===== EXTRAIT DE PAGE

2. La logique stratégique
Nous avons avancé que les banques développent,
par le biais des relations de clientèle, une information
spécifique à chaque emprunteur. Il convient tout de même de
s'interroger sur l'influence de la supériorité du savoir bancaire
quant à l'établissement des relations de clientèle.
Hodgman (1961) ainsi que Kane et Malkiel (1965) ont initialement insisté
sur l'aspect dynamique des relations de clientèle, en remarquant qu'une
banque qui prête à un client en apprend plus sur sa qualité
d'emprunteur que toutes les autres banques. Au lieu de considérer ce
type de relations comme une donnée, il convient de les analyser comme un
processus endogène. L'information internalisée,
générée par la multiplicité des interactions dans
le temps et entre les différents produits, est en effet au coeur des
relations banque - clients.
Dans le modèle de Sharpe, la banque qui octroie un
crédit à un client sait si le projet a réussi ou
échoué en recevant un signal parfait sur le revenu de
l'investissement du client. En revanche, les banques ne contractant pas avec un
client observent avec un risque d'erreur les résultats de son
activité. On retrouve ici l'idée selon laquelle la relation de
clientèle permet à la banque de développer un savoir
interne spécifique à l'emprunteur. La stabilité des
relations de clientèle est alors expliquée par le fait que les
clients de bonne qualité sont informationnellement capturés par
leurs banques.
Ce risque de capture est particulièrement
présent pour les clients de petite taille sans grande qualité
notoire. En effet, il paraît difficile d'envisager que pour les grandes
sociétés, l'information dont disposent la ou les banques
créancières soit substantiellement supérieure à
celle des autres banques. Par contre, il semble raisonnable de
considérer que l'information du marché financier sur la
qualité des petites et moyennes entreprises ne soit pas très
précise ni très fiable, la banque créancière
détenant certainement alors un avantage comparatif informationnel
significatif par rapport aux autres banques. De plus, si les différentes
banques peuvent observer les résultats des activités de
surveillance des autres banques, un aléa de comportement de type
« passager clandestin » peut apparaître car chaque
banque peut se baser sur la surveillance des autres banques pour évaluer
le risque de crédit de l'emprunteur sans avoir à réaliser
elles-mêmes une activité de surveillance. Ce problème
renforce l'incitation des banques à rendre exclusives les relations de
clientèle et, par conséquent, accroît le risque de capture
des clients.

==========

• [DÉFI 1]:
Pouvez-vous mettre les lignes des entrées en liste numérotée, sans garder les lignes vides ?
L'extrait et les entrées sont indépendants l'un de l'autre.

===== DONNÉES AFFICHÉES

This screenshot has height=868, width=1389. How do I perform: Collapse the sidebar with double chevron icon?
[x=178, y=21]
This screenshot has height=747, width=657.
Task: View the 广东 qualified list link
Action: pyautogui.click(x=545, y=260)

==========

• [DÉFI 2]:
Pouvez-vous poursuivre l'extrait sur les relations banque-clients à partir de l'endroit où il s'arrête ?

• [RÉSULTAT ATTENDU 1]:
1. This screenshot has height=868, width=1389. How do I perform: Collapse the sidebar with double chevron icon?
2. [x=178, y=21]
3. This screenshot has height=747, width=657.
4. Task: View the 广东 qualified list link
5. Action: pyautogui.click(x=545, y=260)

• [RÉSULTAT ATTENDU 2]:
Un courant théorique récent remet toutefois en
cause le caractère de monopole naturel du prêt bancaire, en
mettant l'accent sur le coût du financement bancaire. Au-delà des
coûts inhérents à l'intermédiation
financière, le crédit bancaire a un coût propre provenant
de manière endogène des fonctions de surveillance et de
contrôle exercées par la banque durant la relation de
clientèle. Le savoir privé spécifique à
l'emprunteur permet à la banque d'exproprier une partie des profits de
la clientèle. En effet, comme l'avancent Greenbaum, Kanatas et Venezia
(1989), Sharpe (1990) ou encore Rajan (1992), l'asymétrie d'information
du côté de l'offre de crédits bancaires permet à une
banque d'extraire une rente informationnelle sur ses anciens clients à
faible risque de défaillance dans la mesure où, contrairement aux
autres banques, elle sait que l'emprunteur est moins risqué que la
moyenne.
La rente informationnelle peut être définie comme
la différence entre le taux d'intérêt pratiqué par
la banque et le taux qui annulerait son profit. L'anticipation de rentes
informationnelles ex post provoque des distorsions ex ante dans le montant du
capital investi (Sharpe, 1990) ou de l'effort exercé par le client
(Rajan, 1992). La duplication des coûts de monitoring a alors ses
avantages. Rajan (1992) montre que les choix par le client de
différentes sources de financement et des priorités quant
à leur remboursement, peuvent circonscrire de manière optimale la
rente informationnelle de la banque.
Un autre élément vient renforcer le risque de
capture de la clientèle par la banque créancière. Il
s'agit des coûts de substitution (switching costs en anglais)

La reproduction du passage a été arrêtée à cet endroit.